L'absence de campagne télévisée immédiate ne reflète pas un manque d'ambition. Elle reflète notre volonté de garantir d'abord la qualité de l'expérience utilisateur, la conformité des offres et la stabilité opérationnelle.
Durcissement réglementaire au Royaume-Uni, restrictions publicitaires croissantes en Europe. Le marché français, c'est aussi une logique de diversification géographique ?
bet365 opère depuis longtemps dans des environnements réglementés, parfois complexes et en constante évolution. La réglementation fait partie intégrante de notre modèle, ce n'est pas un élément périphérique.
La France est un marché européen majeur, mature, bien réglementé.
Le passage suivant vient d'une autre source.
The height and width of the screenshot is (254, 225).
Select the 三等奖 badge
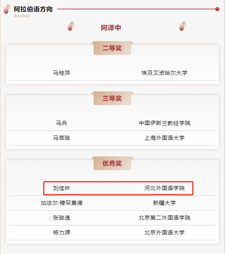click(112, 98)
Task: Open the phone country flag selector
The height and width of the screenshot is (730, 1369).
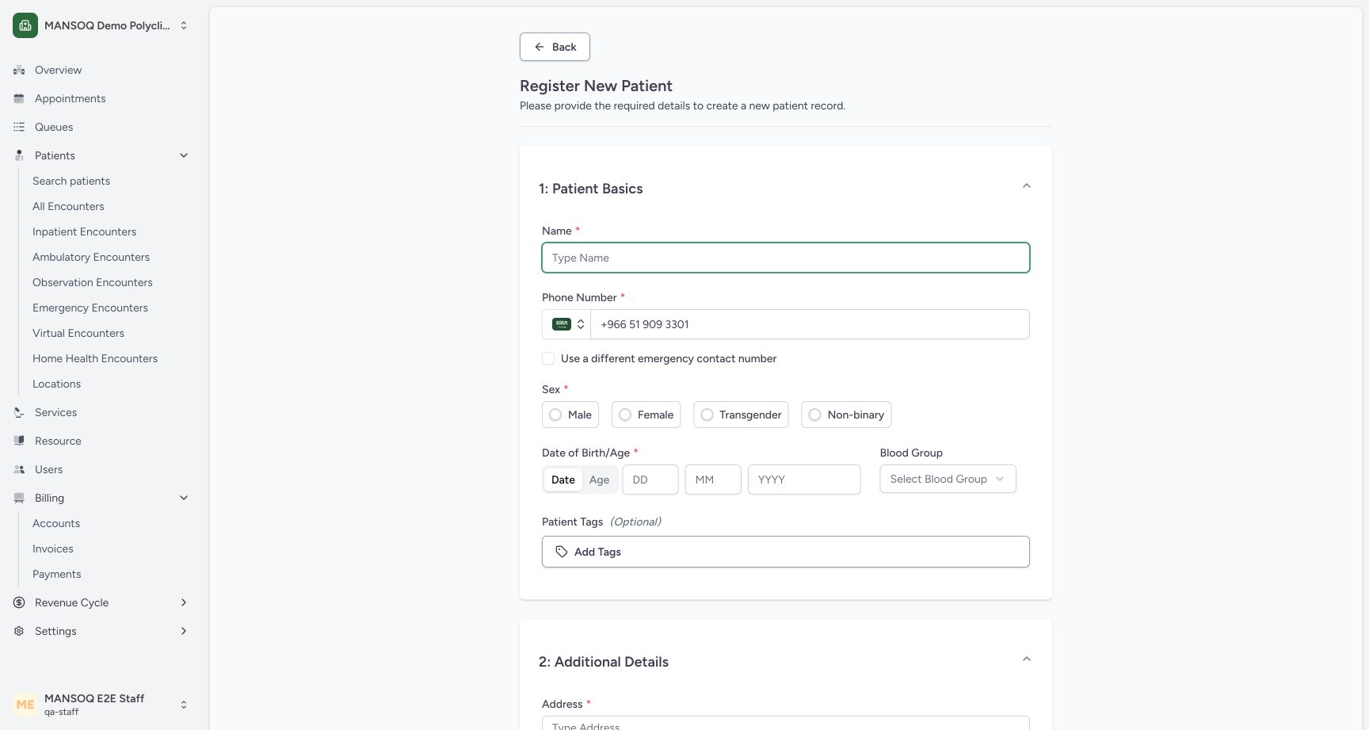Action: [566, 324]
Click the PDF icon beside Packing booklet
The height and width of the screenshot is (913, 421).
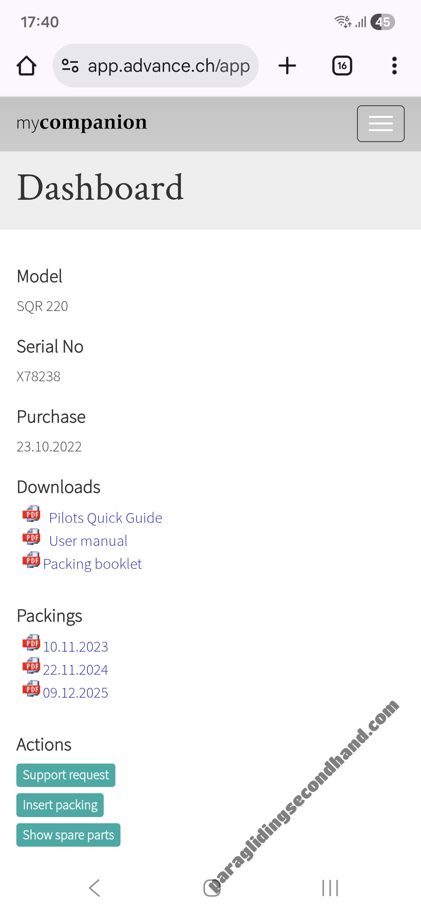pyautogui.click(x=32, y=560)
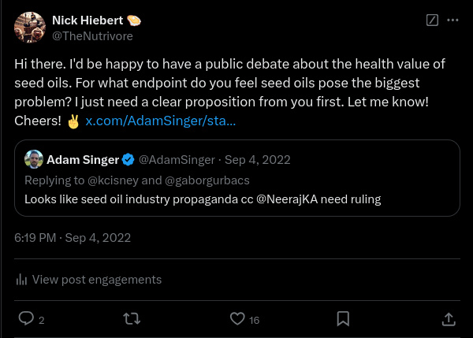Repost this post using retweet icon

[132, 319]
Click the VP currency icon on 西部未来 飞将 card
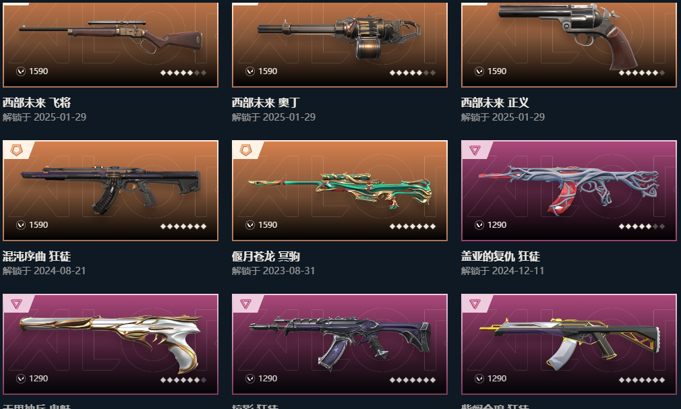 (x=21, y=71)

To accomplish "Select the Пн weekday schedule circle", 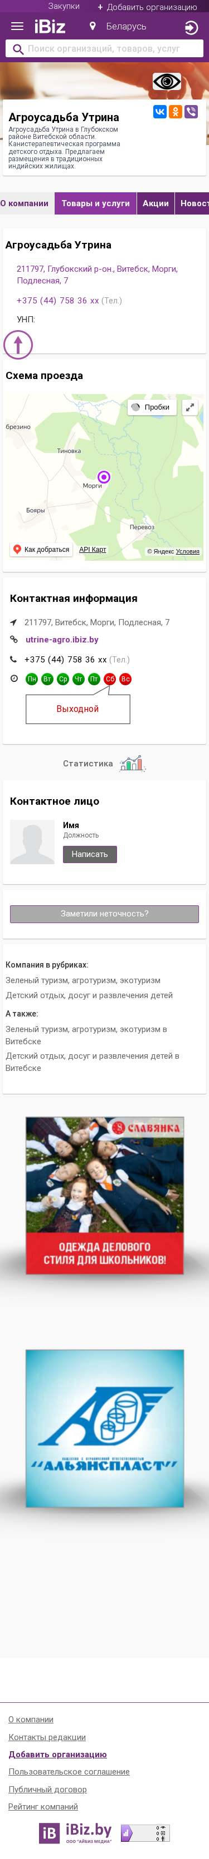I will click(32, 679).
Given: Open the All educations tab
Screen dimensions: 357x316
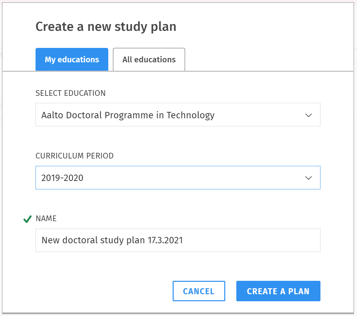Looking at the screenshot, I should (149, 60).
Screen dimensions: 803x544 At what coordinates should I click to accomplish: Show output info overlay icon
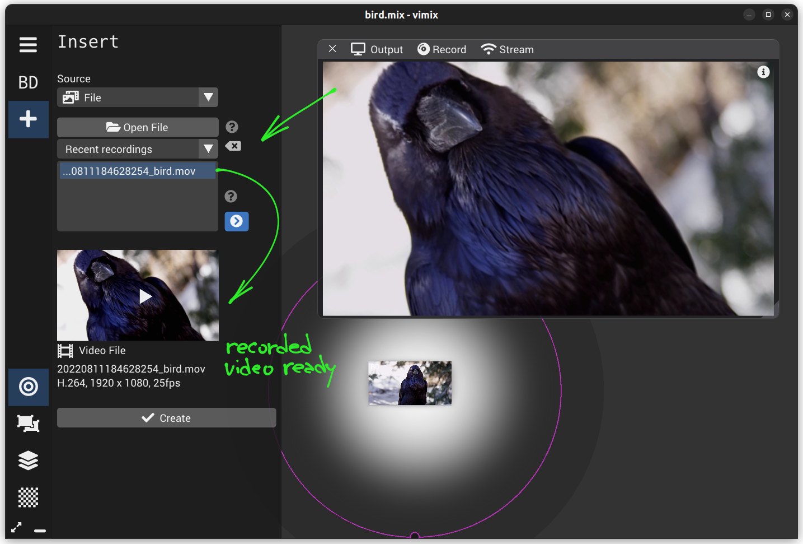point(763,72)
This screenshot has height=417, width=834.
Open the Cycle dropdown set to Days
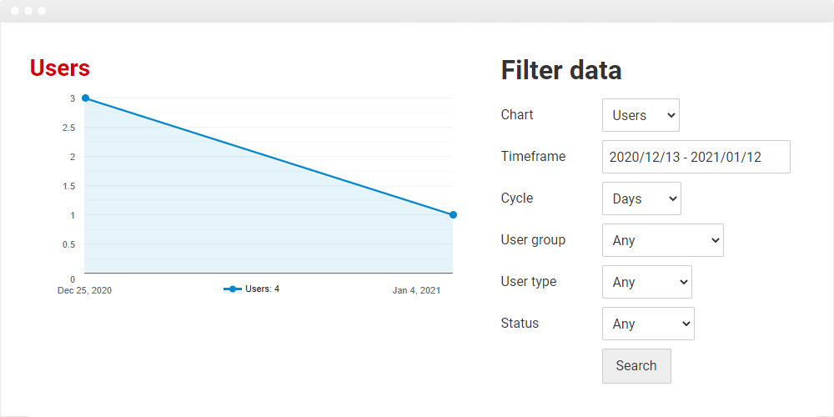pyautogui.click(x=641, y=198)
Nous l'abordons avec la même approche durable et responsable que partout ailleurs.
L'ANJ a identifié 600 000 joueurs à forte probabilité de jeu excessif en France. Comment bet365 intègre cette réalité dans son modèle de croissance, précisément au moment d'un événement à très fort volume ?
La protection des joueurs est centrale dans notre approche et l'ANJ en a fait le cœur du cadre réglementaire français, ce qui nous paraît juste. Une croissance durable ne peut être dissociée du jeu responsable.
Concrètement : limites de dépôt, messages de sensibilisation, mécanismes d'auto-exclusion, surveillance des comportements à risque. La Coupe du monde ne change rien à ce principe fondamental. Nous souhaitons nous développer en France de manière responsable, conformément aux attentes du régulateur.
À lire Graham Wood, le message est clair : bet365 n'est pas pressé. Pas de grande offensive marketing, pas de promesse de disruption, pas de déclaration de guerre aux opérateurs installés. L'opérateur britannique arrive en France comme il aborde tous ses marchés : méthodiquement, prudemment, sur la pointe des pieds.
C'est peut-être là sa force. Et son risque.
Sur un marché où les leaders ont transformé quinze ans de présence en loyauté quasi-structurelle, la patience est une vertu nécessaire mais pas suffisante. Les parieurs français ne changeront pas d'opérateur par curiosité. Ils le feront par conviction, par habitude, ou parce qu'on leur a donné une raison concrète de franchir le pas.
bet365 a le produit. Il a la marque. Il a la profondeur de catalogue et la solidité technique. Ce qu'il lui reste à construire, c'est l'ancrage local, cette familiarité du calendrier, des usages, des communautés sportives françaises, que ses concurrents ont mis une décennie à développer.
Le marathon commence. Le peloton de tête a seize ans d'avance.